Haitian police struggled to scatter hundreds of stone-throwing looters in the city’s Vieux Marche, or Old Market. Elsewhere downtown, amid the smoke from bonfires burning uncollected bodies, gunfire rang out and bands of machete-wielding young men roamed the streets, faces hidden by bandannas.
A leading aid group complained of skewed priorities and a supply bottleneck at the U.S.-controlled airport. The general in charge said the U.S. military was “working aggressively” to speed up deliveries.
Beside the ruins of the Port-Au-Prince cathedral, where the sun streamed through the shattered stained glass, the priest told his flock at their first Sunday Mass since Tuesday’s earthquake, “We are in the hands of God now.”

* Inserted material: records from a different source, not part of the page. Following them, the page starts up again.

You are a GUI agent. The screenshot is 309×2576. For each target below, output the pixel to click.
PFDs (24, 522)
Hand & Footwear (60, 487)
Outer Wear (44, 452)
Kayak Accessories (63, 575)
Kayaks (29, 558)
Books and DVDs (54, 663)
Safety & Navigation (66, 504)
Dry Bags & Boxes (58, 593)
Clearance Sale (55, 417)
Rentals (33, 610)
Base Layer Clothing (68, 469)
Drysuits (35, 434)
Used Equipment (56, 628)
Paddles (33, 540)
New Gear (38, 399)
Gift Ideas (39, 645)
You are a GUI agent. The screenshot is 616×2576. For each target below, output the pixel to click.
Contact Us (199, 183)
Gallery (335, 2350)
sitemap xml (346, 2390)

But anger mounted hourly that other helping hands were slow in getting food and water to millions in need.
“The government is a joke. The U.N. is a joke,” Jacqueline Thermiti, 71, said as she lay in the dust with dozens of dying elderly outside their destroyed nursing home. “We’re a kilometer from the airport and we’re going to die of hunger.”
Water was delivered to more people around the capital, where an estimated 300,000 displaced were living outdoors. But food and medicine were still scarce.

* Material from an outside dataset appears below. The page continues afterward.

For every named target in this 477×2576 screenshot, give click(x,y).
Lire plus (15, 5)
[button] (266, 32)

A reliable death toll may be weeks away, but the Pan American Health Organization estimates 50,000 to 100,000 died in the tremor, and Haitian officials believe the number is higher.
In a further sign of the delays, the aid group CARE had yet to set a plan for distributing 38 tons of WFP high-energy biscuits in outlying areas of Haiti, CARE spokesman Brian Feagans said Sunday. He did not say why.
The Geneva-based aid group Doctors Without Borders put it bluntly: “There is little sign of significant aid distribution.”
The “major difficulty,” it said, was the bottleneck at the airport, under U.S. military control. It said a flight carrying its own inflatable hospital was denied landing clearance and was being trucked overland from Santo Domingo, almost 200 miles away in the Dominican Republic, delaying its arrival by 24 hours.
The U.S. has completely taken over Port-au-Prince airspace, and incoming flights have to register with Tyndall Air Force Base in Florida, said Chief Master Sgt. Ty Foster, Air Force spokesman here.
“You won’t have the stray cats and dogs allowed to come into the airspace and clog it up,” he said.